• Your goal: Starting at the line that contains "The height and", return every line through the end of the data exactly, without pictures.

___ Available records

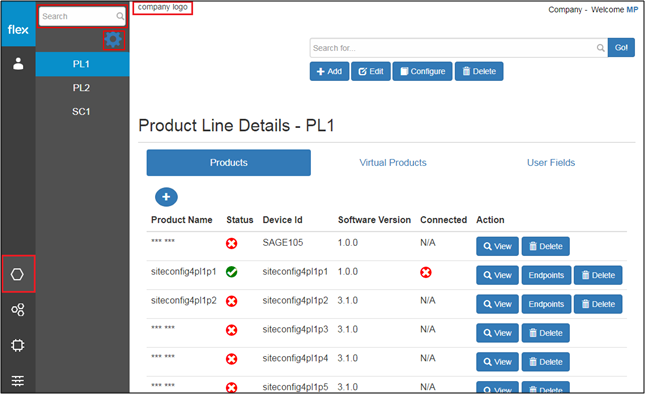
Task: Click the Edit button in toolbar
Action: coord(371,72)
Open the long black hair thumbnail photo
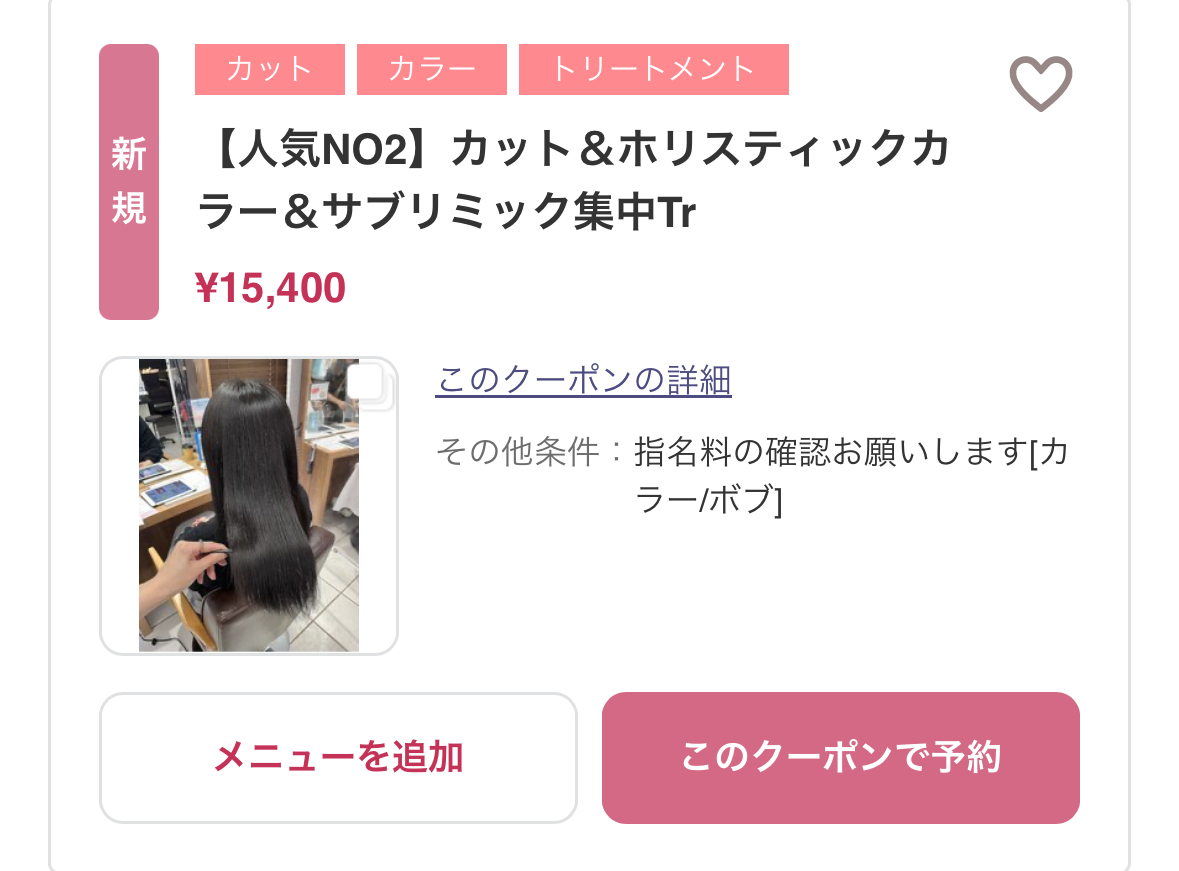 (249, 505)
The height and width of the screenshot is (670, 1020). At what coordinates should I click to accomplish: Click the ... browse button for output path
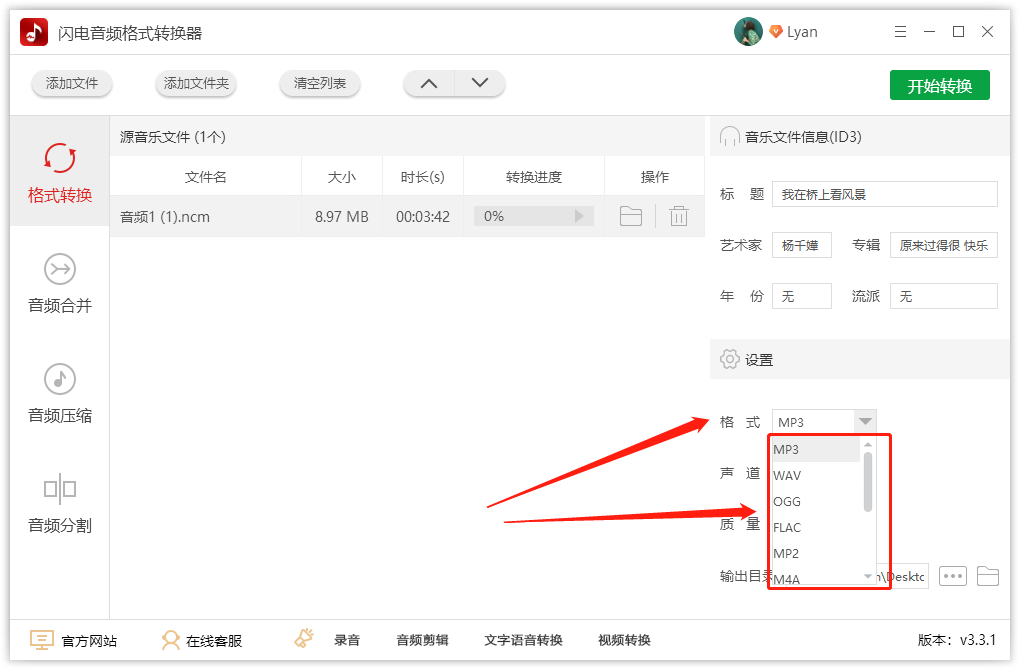point(952,576)
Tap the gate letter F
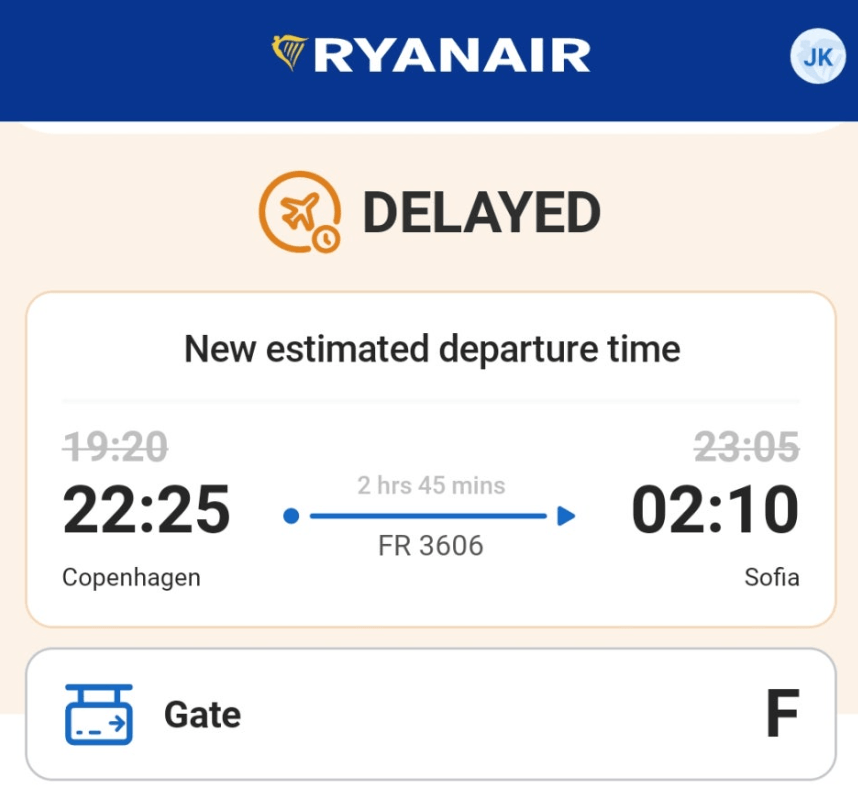This screenshot has width=858, height=787. pos(782,713)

______

• The answer:
The height and width of the screenshot is (670, 1020). At what coordinates should I click to accomplish: Click the ... browse button for output path
point(952,576)
Tap the gate letter F
This screenshot has width=858, height=787. pos(782,713)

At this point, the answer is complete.